Your copy should begin at the line containing "638x1568 pixels." and end at the last line of the records below, matching each line exactly and leaving out pictures.

BEGIN RECORDS PROVIDED

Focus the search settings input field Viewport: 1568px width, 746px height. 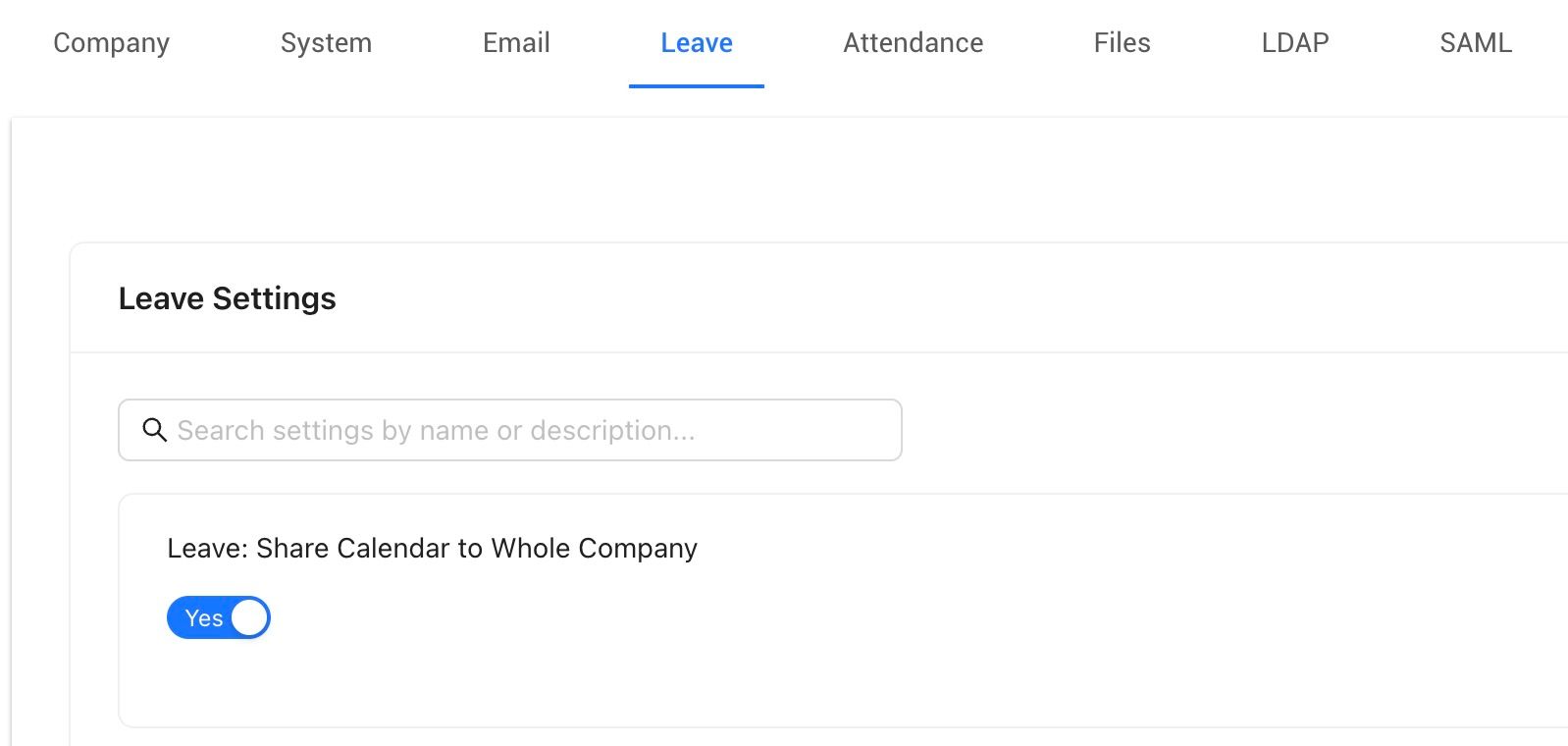point(510,430)
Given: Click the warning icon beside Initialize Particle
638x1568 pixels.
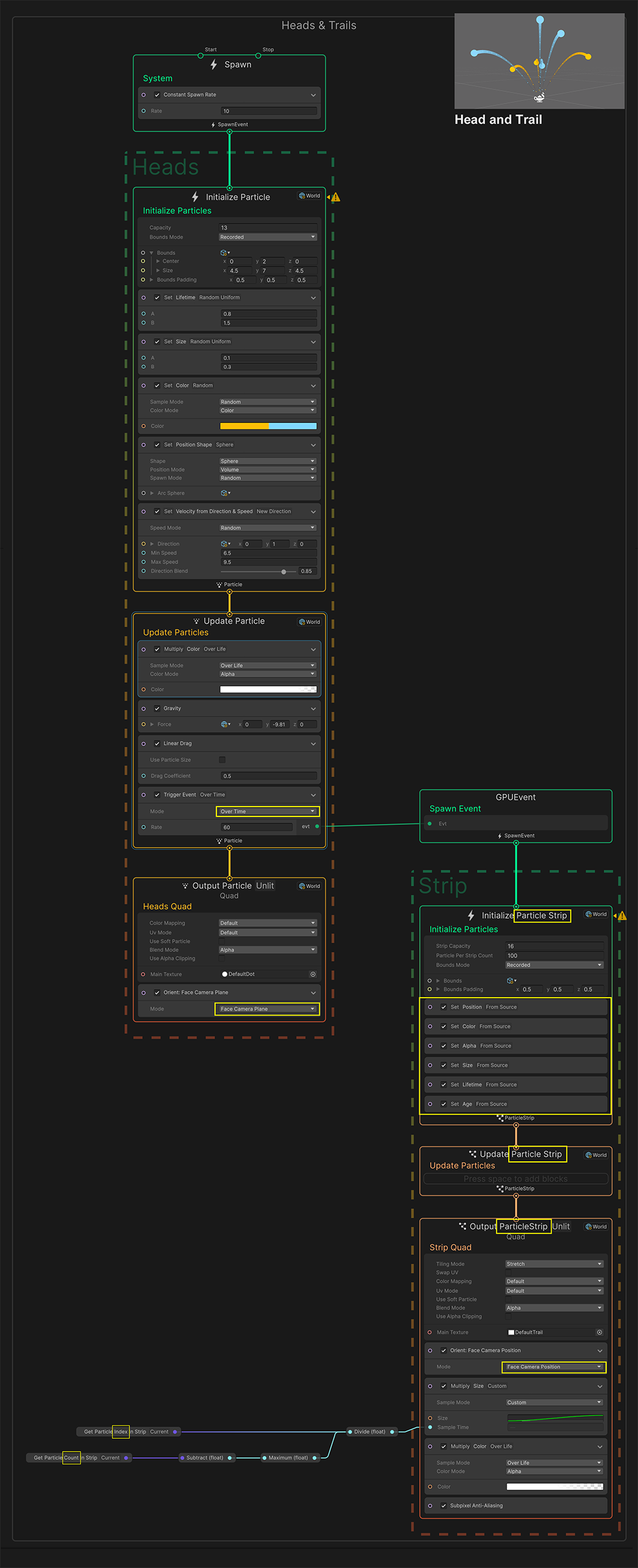Looking at the screenshot, I should (335, 197).
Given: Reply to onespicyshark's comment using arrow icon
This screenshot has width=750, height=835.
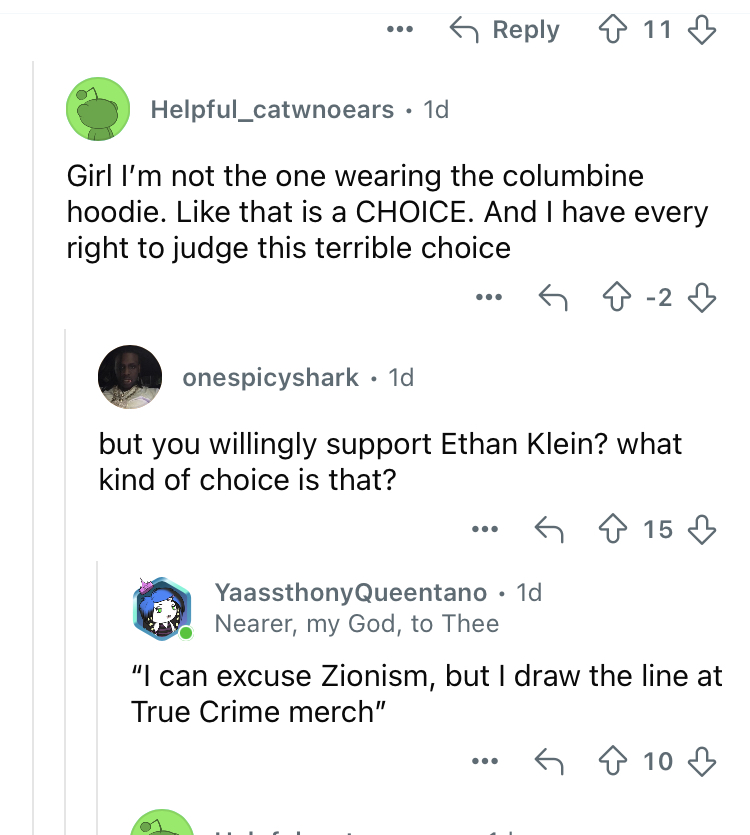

END RECORDS PROVIDED

#### TASK ANSWER
638x1568 pixels.
Looking at the screenshot, I should (335, 197).
Given: Reply to onespicyshark's comment using arrow icon
This screenshot has width=750, height=835.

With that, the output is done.